### Entri penunjukan kata dan elemen
———

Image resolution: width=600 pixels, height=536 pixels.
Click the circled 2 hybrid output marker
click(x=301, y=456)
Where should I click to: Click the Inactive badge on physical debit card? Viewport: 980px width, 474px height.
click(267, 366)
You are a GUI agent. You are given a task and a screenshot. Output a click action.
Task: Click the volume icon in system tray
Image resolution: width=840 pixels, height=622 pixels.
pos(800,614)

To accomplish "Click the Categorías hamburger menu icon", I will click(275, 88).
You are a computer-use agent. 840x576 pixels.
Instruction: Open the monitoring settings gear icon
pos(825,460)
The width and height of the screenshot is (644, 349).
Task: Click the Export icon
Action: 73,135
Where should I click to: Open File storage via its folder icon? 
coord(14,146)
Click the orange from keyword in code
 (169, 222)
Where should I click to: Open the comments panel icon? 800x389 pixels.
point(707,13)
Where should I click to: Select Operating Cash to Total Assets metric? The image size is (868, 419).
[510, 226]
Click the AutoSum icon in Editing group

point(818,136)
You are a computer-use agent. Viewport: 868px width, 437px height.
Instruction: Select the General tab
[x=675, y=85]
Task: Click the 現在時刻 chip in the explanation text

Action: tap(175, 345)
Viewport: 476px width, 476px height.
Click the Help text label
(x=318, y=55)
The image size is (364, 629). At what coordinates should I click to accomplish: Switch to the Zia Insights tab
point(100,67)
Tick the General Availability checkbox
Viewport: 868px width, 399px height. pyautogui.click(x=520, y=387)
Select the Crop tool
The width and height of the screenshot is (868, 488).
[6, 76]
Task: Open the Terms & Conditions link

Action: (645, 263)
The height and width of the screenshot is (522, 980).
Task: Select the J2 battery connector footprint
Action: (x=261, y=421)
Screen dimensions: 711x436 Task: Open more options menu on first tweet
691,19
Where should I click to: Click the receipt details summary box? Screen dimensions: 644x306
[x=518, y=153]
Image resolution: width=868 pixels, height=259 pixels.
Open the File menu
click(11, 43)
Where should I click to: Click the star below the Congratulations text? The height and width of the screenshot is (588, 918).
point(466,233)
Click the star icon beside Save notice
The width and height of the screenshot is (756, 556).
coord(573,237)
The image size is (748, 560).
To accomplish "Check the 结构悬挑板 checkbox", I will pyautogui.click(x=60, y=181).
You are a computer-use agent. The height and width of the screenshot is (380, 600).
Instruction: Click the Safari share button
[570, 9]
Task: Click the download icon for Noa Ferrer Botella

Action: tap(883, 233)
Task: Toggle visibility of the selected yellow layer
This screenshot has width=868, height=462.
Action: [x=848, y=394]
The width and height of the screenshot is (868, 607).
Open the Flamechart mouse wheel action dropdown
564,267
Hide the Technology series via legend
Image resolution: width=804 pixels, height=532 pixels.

———

### Petunjuk Kerja
Tulis ulang semua baris bahan, mulai dari baris yang memuat "Click the star icon beside Save notice" dan berakhir pada baris terakhir bahan, tanpa ada yang dihilangkan. Tambahkan 83 pada setiap angka koordinat.

### Jawaban Tugas
Click the star icon beside Save notice
The width and height of the screenshot is (756, 556).
coord(656,320)
The image size is (748, 560).
To accomplish "Check the 结构悬挑板 checkbox", I will pyautogui.click(x=143, y=264).
You are a computer-use agent. The height and width of the screenshot is (380, 600).
Instruction: Click the Safari share button
[653, 92]
Task: Click the download icon for Noa Ferrer Botella

Action: tap(966, 316)
Task: Toggle visibility of the selected yellow layer
This screenshot has width=868, height=462.
Action: [x=931, y=477]
The width and height of the screenshot is (868, 607).
Open the Flamechart mouse wheel action dropdown
647,350
Hide the Technology series via legend
Image resolution: width=804 pixels, height=532 pixels.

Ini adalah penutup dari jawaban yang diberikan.